こんにちは、ベック(@beck1240)です。 アシタノ・コラボ術第2回は、「自らの質を究める。他人の質を見極める。」です。
前回の「異質を創り出せばコラボレーションは生み出せる!ーアシタノ・コラボ術vol.1」ではコラボレーションの定義と、異質を作る為の次の3つの観点についてとりあげました。
- 質を究めれば異質になる
- チーム組閣で異質を作る
- モードと観点で異質を作る
今回はこの内2つ、「質を究めれば異質になる」と「チーム組閣で異質を作る」の2つを詳しく見ていきましょう。
シリーズ「アシタノ・コラボ術!」
- 異質を創り出せばコラボレーションは生み出せる!
- 自らの質を究める。他人の質を見極める。←イマココ
- 観点とモードを使い分け、即座に異質を創り出せ!
- 会議のタイプが異なれば、目的も必要なテクニックも変わる
- 残念なブレインストーミングを脱出する5つのヒント
- ディスカッションを最大化する3つのテクニック
- 意志決定系会議はプレゼンテーションが命
- その情報共有、本当に会議でやる必要ありますか?
- アイデア発想のコラボレーションケーススタディ
- 空中戦の救世主!あなたも今日からビジュアライザー!
- コラボレーションに効くクラウドサービス
自らの質を究める
自らの質を究め、異質になる
自らの質を究めていけば、自ずと他人とは異質になります。
同じ会社、同じチーム、同じ専門分野を扱う物同士で「異質になる」というのはどういうことか?そう疑問を持たられる方もいらっしゃるかも知れません。
しかし、多くの場合、あるチームで扱う業務範囲、業務量、その納期に対してリソースは限定的であり、ほぼ間違いなく分担作業が発生します。勿論、職種にもよると思いますが。
例えば、あなたが10人ばかりのマーケティングチームに所属しており、チーム内で分担して世界各地の市場調査を行う場面を考えてみましょう。あなたは中国市場を任されて、市場規模、想定顧客、自社製品の精密機器に競合する企業、その内アライアンスが構築出来そうな相手の調査を担当しました。
この例の場合、10人で195カ国(恐らくは市場規模や成長見込みで30カ国ぐらいに絞るでしょうが)の調査を行う必要があるわけですから、あなたの中国リサーチを手伝う余力はないと考えていいでしょう。手伝うにしても、あなたとは違った観点で調査をしなければ非効率です。
レポートを仕上げた頃には、あなたはチームの中で「中国市場」に最も詳しい人になっており、チーム内のメンバーとお互いの専門領域の知見を交換できるようになるでしょう。その後、社内の精密機器部門と連携しながら中国市場への参入プロジェクトに従事していくなど、コラボレーションの幅は広がっていくことでしょう。

• _データ抜粋_
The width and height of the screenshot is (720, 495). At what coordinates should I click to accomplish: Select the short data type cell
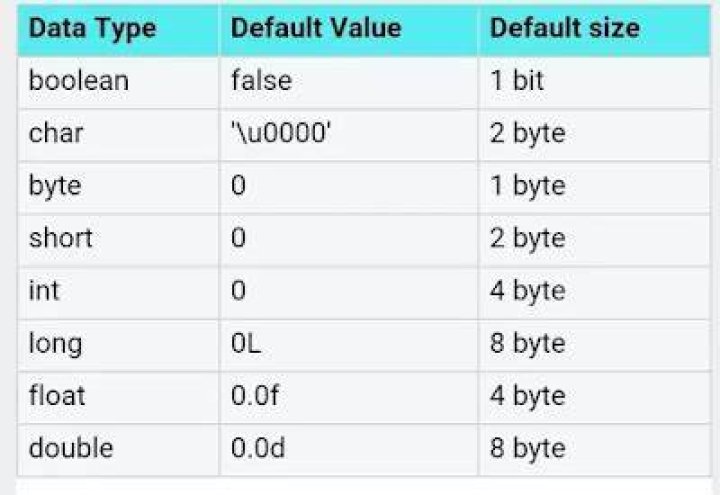[118, 239]
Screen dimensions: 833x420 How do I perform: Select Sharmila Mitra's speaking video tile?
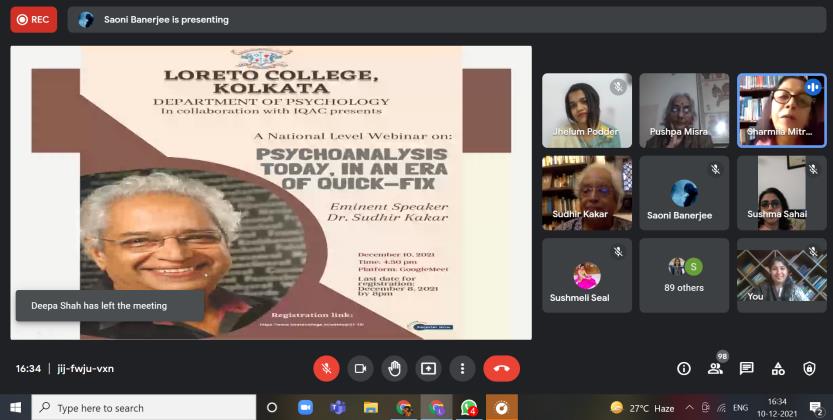(x=781, y=110)
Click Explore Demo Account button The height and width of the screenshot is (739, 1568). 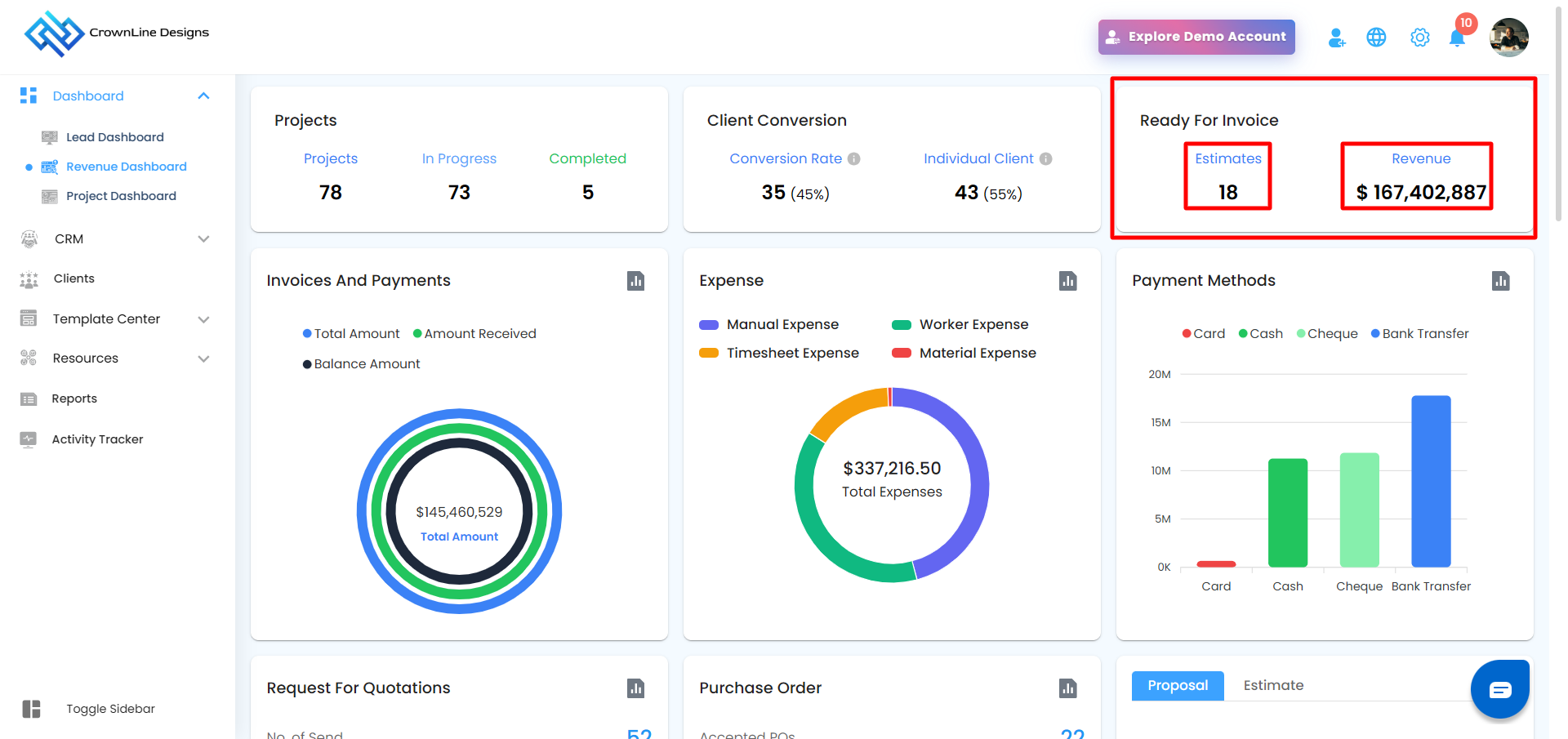1196,37
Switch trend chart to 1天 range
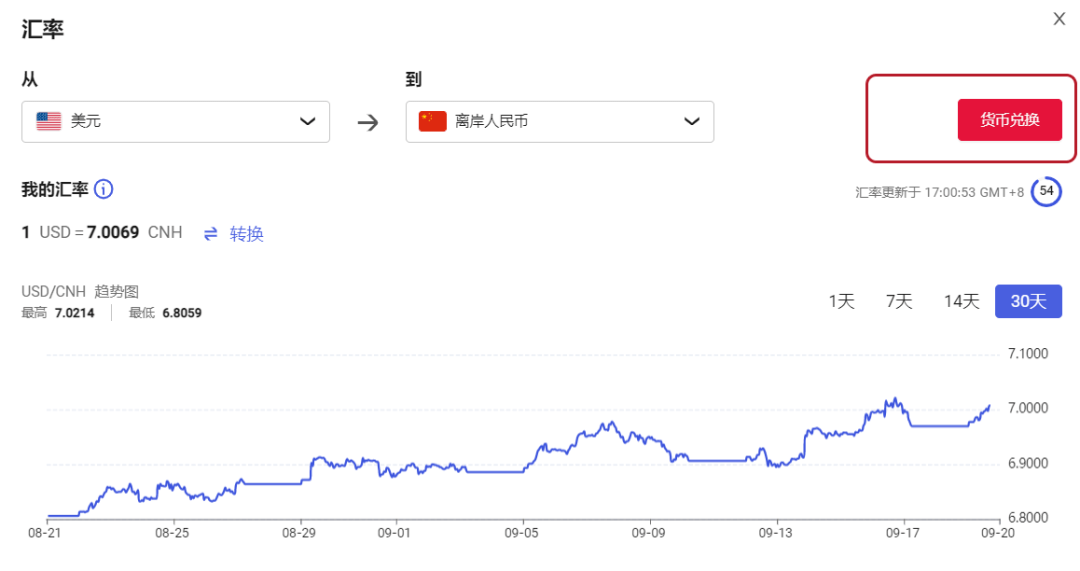This screenshot has height=571, width=1080. [x=841, y=301]
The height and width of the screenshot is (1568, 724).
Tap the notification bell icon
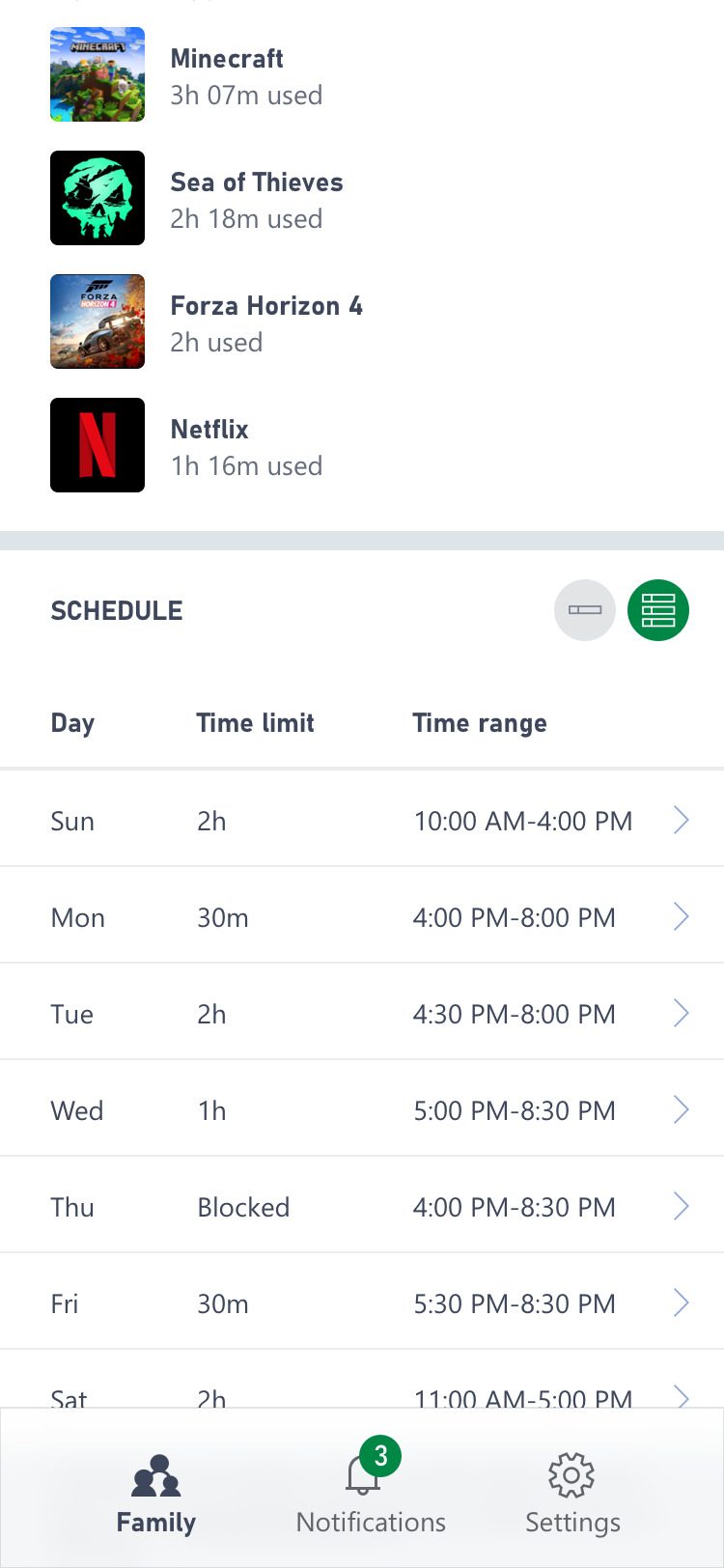point(363,1475)
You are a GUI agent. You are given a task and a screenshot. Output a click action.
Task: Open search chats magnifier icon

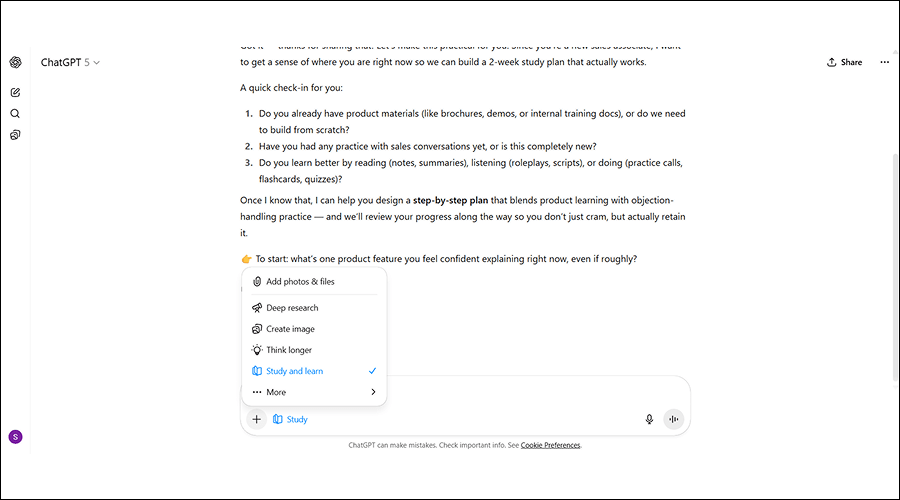(15, 113)
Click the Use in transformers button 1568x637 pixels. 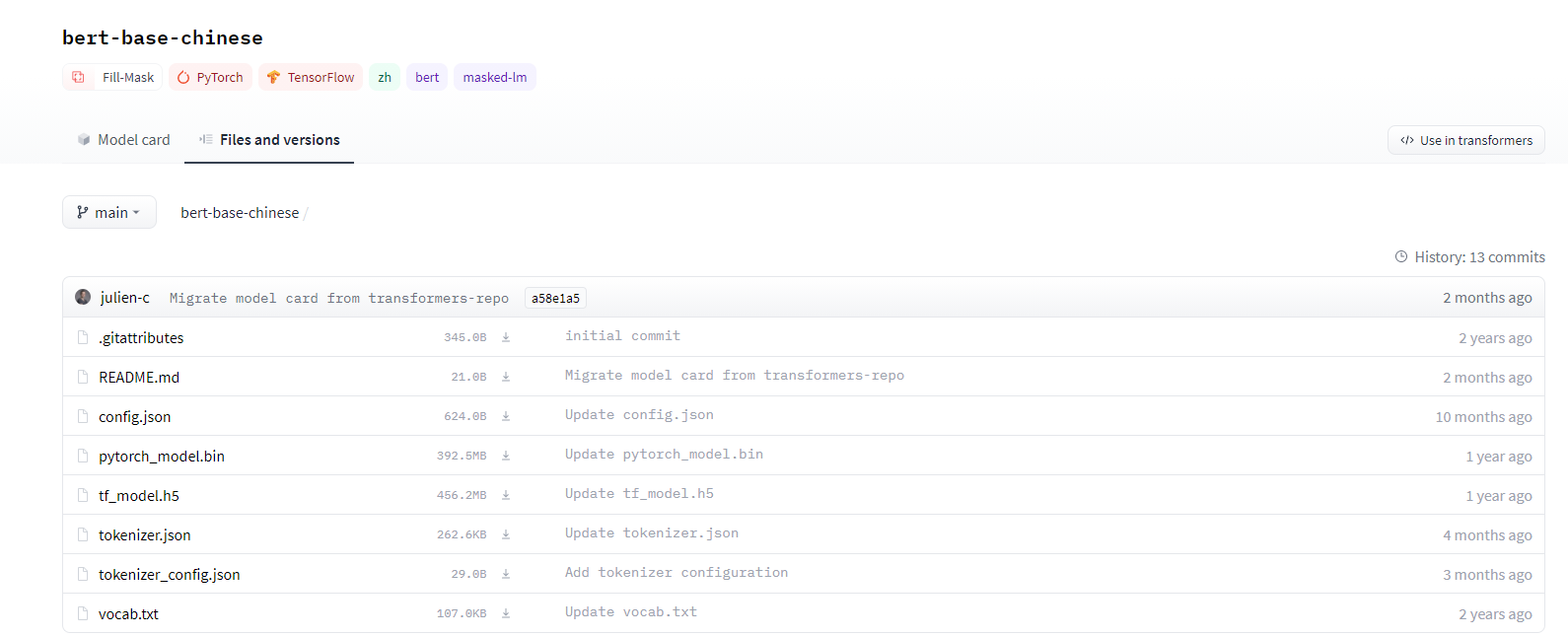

• _依頼 1_
コラボ術の記事の例で、マーケティングチームの「あなた」が調査を任された市場はどこですか?
• _依頼 2_
コラボ術の記事の要点を2文でまとめてもらえますか?
• _依頼 3_
コラボ術の記事を、最後の文の後から続けて書いてもらえますか?

• _演習結果 1_
中国市場です。

• _演習結果 2_
アシタノ・コラボ術の第2回では、前回挙げた異質を作る3つの観点のうち「質を究めれば異質になる」と「チーム組閣で異質を作る」を詳しく扱い、自らの質を究めていけば自ずと他人とは異質になると述べています。チームではリソースが限られて分担作業が生じるため、たとえば中国市場の調査を任された人はチームで最も中国市場に詳しくなり、メンバーと知見を交換したり社内部門と連携したりして、コラボレーションの幅を広げていけます。

• _演習結果 3_
上記例は極端な例かも知れませんし、ステレオタイプな成功物語に見えるかも知れません。しかし、あなたが自分自身、あるいは環境からの要請で何らかの質を究めていくことで、確実にあなたは他者とは「異質」な存在へと変わって行くのです。
究めるべき4つの質
漠然と「質」と言われても、具体的に何をすれば良いか分からないかも知れません。色々な考え方、分類があると思いますが、私は自らの「質」を次の4つのポートフォリオにマッピングして俯瞰するようにしています。
- 専門知識
- 業務経験
- スキル
- 興味関心
これはあくまで一例ですが、今までの業務に必要だった専門知識やスキル、業務経験、自分が「好き」だからという理由で続けてきたことなど、様々な経験や学習が今の私を形作っています。
その結果、今は社内でどんな業務にアサインされても大体「異質」ですし、大なり小なりコラボレーションが起こせるようになったな、という実感があります。
まずは一度、この4分類で自らの「質」を書き出し、整理してみましょう。
現状が整理できたら、自らの夢や興味関心、現状の不安や不満、チーム内の状況や社内の方針、市場の動向などを鑑みながら
- 今ある質の内究めていきたい物は何か?
- 今後、加えていきたい質は何か?
と自問自答をすることで、今後の自らの成長戦略をありありと描けるようになるでしょう。
まずはバックボーンを獲得しよう
もしもあなたが「まだ自分はチームや組織の中で特異点を持っていない」と感じて居るのであれば、まずはバックボーンを構築する必要があります。
- あなたの専門分野は何ですか?
- 今後何の専門家になりたいですか?
- あなたの特技は何ですか?
- あなたは没頭できる趣味はありますか?
- あなたが今興味関心を持っていることは何ですか?
こういった、自らの「質」を掘り起こす自問自答し、更には「今後どうなりたいか」に想いを馳せてみましょう。どうしても思いつかなければ、まずは今目の前にある仕事に没頭し「バックボーン」を得ても良いでしょう。
私も、今の会社に新入社員として入社したとき、決して望んでいた業務に就けた訳ではありませんが、その中で得たスキルや専門知識がバックボーンと成、その後の仕事で大いに役立つことになりました。
逆に、何でもかんでも「自分で選び取った結果」でなければいけないと思うのは、逆に不遜ですらあります。人は社会と関係しながら生きており、環境の要請に併せて自らを成長させていくものなのです。
誰だって最初から「自分が何者であるか」という答えを持っていたわけではありません。自分なりの「進むべき道」が見つかるまでは、今いる環境の中で「質」を磨き「バックボーン」を獲得しましょう。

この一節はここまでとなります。